The actual question here should be “Should any Parents Ban Books”. I’m not sure the religious background of a parent makes them more or less able to be pissed about what their child may be reading, and let’s be honest, if a parent gets so far as to start talking about book banning, then they are pissed.

The article below, which is where the title of this post came from, is actually about another article about how the son of an evangelical pastor now views literature (and probably the world around him) because of the experience he had with what books he was allowed to read in his household. I think the title is incredibly misleading. In literary circles the phrase ‘ban books’ means something completely different. Sure, in the above mentioned household, the son was not allowed to read certain books…but that doesn’t mean that he could eventually get access to them and read them in say, the school library. They were not allowed, but not banned.

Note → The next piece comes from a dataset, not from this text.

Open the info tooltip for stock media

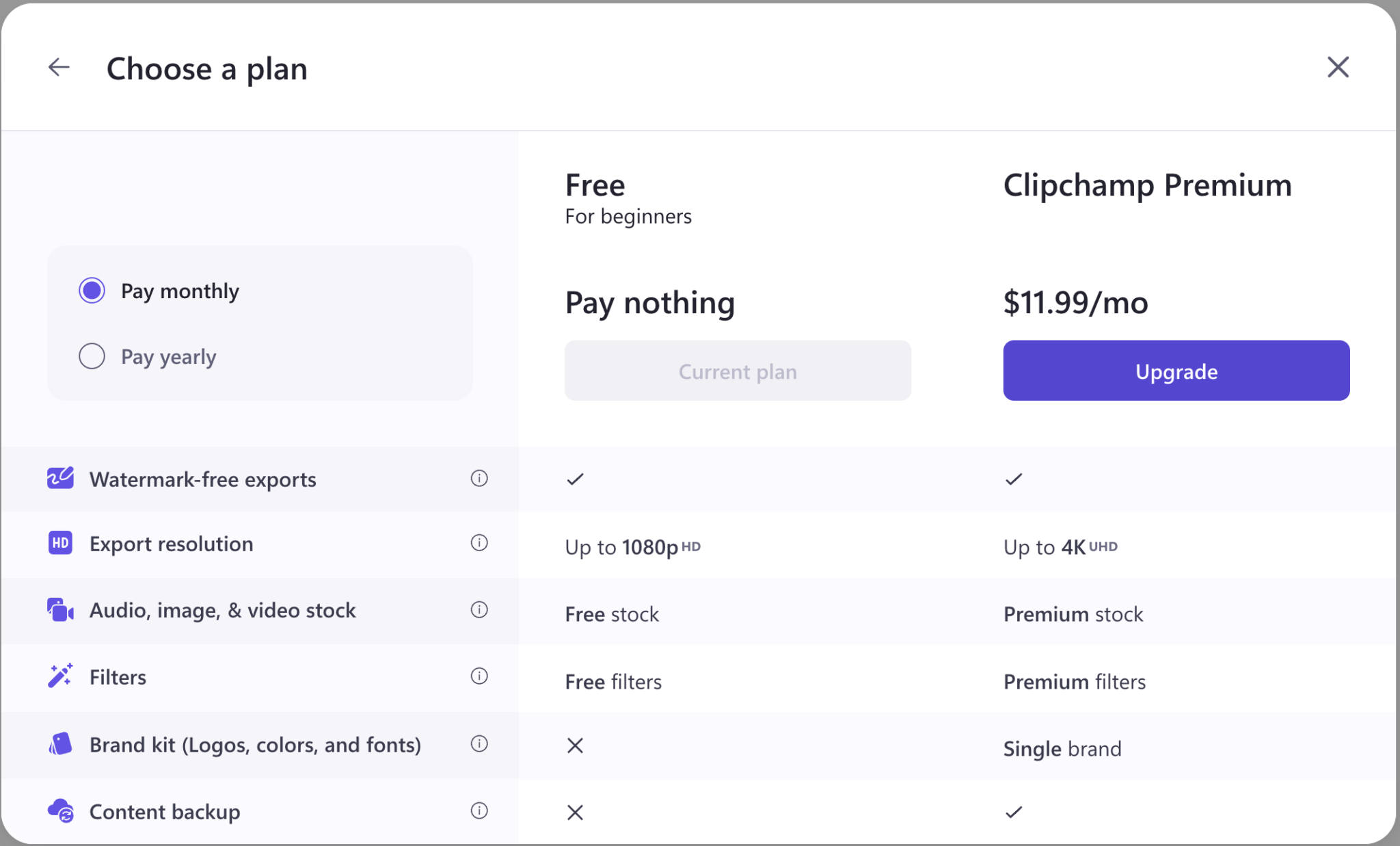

If we ask the question “should Christian parents ban books” then we are really not asking about the book they want to ban as much as asking about how much do we really want someone else’s religion dictating the lives of our own children. But, if we change the title to “should any parent ban books” – well, then, we are talking about something completely different. And both of these titles need to have the additional words “in their own households” added unless we are talking about actually going to school board meetings with the rest of the villagers with pitch forks and torches to take a book out of the school system for good.

Anyway, the article below is a good one. Enjoy!

Tim Parks, son of an evangelical pastor, recently wrote a thought-provoking piece for the New York Review of Books exploring his history of reading. He remembers reading children’s stories and the Bible, in an isolated yet comforting environment, always under the watchful eye of his parents. But when Parks sought to explore and read books that offered a “broader view of life” he clashed with his parents. Nietzsche, Beckett, and Gide were off-limits.

“Away from the Bible and children’s books, reading was not always good, and when it wasn’t good it was bad,” he writes. “Very bad.”

Parks’s piece isn’t essentially about the nature of “book banning” in Christian homes. He’s primarily exploring his own reactions to literature, and explaining the way he reads through the lens of his past. But his description of parental permission and alarm should serve as a caution to Christians.